## Task prompt
Give back exactly the lines spanning from the one containing "This screenshot has height=380, width=548." to the final line of the records below, and no others.

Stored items
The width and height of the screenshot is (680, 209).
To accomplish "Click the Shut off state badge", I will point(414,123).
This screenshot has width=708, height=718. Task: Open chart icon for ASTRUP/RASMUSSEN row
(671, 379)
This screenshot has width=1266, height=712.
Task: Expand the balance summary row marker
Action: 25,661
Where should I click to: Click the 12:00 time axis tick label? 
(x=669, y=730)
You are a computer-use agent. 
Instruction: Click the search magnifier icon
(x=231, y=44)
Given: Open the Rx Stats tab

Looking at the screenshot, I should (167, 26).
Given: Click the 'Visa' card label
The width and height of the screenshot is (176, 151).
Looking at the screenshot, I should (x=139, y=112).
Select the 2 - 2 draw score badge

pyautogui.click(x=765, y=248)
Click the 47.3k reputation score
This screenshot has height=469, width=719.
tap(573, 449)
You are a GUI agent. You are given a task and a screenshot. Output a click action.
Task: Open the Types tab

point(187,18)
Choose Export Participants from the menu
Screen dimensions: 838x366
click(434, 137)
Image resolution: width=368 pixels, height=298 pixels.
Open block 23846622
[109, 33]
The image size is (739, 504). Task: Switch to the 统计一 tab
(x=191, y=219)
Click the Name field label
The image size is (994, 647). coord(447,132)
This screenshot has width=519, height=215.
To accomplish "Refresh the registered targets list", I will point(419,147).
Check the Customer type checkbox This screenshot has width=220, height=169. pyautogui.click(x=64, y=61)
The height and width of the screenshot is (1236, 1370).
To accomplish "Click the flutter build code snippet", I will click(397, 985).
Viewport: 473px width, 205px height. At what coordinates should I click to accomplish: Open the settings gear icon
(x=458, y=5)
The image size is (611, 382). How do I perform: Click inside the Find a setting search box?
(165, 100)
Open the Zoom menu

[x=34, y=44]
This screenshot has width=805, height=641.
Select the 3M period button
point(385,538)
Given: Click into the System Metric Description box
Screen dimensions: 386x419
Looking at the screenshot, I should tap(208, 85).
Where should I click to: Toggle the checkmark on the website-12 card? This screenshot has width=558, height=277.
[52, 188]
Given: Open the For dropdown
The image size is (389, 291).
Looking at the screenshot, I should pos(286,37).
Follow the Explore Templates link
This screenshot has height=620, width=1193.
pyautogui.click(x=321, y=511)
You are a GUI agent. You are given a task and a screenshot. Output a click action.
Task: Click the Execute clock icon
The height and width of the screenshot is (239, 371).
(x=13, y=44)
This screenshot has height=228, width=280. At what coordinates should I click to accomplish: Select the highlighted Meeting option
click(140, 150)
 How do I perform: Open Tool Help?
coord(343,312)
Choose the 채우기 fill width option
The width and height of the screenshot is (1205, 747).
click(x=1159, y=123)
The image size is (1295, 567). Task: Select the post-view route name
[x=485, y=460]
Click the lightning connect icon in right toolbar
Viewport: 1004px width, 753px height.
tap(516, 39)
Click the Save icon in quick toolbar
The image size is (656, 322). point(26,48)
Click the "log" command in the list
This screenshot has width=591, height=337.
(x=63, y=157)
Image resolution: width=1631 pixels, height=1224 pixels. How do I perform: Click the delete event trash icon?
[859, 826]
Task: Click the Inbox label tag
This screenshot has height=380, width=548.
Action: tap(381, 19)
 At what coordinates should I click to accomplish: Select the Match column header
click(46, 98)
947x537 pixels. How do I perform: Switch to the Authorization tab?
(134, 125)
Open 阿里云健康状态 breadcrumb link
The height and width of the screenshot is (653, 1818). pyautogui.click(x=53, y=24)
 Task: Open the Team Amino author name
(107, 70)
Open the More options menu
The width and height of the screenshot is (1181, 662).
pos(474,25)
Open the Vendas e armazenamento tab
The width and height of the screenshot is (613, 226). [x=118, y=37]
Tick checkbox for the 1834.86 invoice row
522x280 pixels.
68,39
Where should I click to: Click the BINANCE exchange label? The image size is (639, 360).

## Answer box
This screenshot has height=380, width=548.
Action: tap(381, 19)
 At what coordinates should I click to accomplish: Select the Match column header
click(46, 98)
947x537 pixels. How do I perform: Switch to the Authorization tab?
(134, 125)
Open 阿里云健康状态 breadcrumb link
The height and width of the screenshot is (653, 1818). pyautogui.click(x=53, y=24)
 Task: Open the Team Amino author name
(107, 70)
Open the More options menu
The width and height of the screenshot is (1181, 662).
pos(474,25)
Open the Vendas e armazenamento tab
The width and height of the screenshot is (613, 226). [x=118, y=37]
Tick checkbox for the 1834.86 invoice row
522x280 pixels.
68,39
Where should I click to: Click the BINANCE exchange label? The image size is (639, 360).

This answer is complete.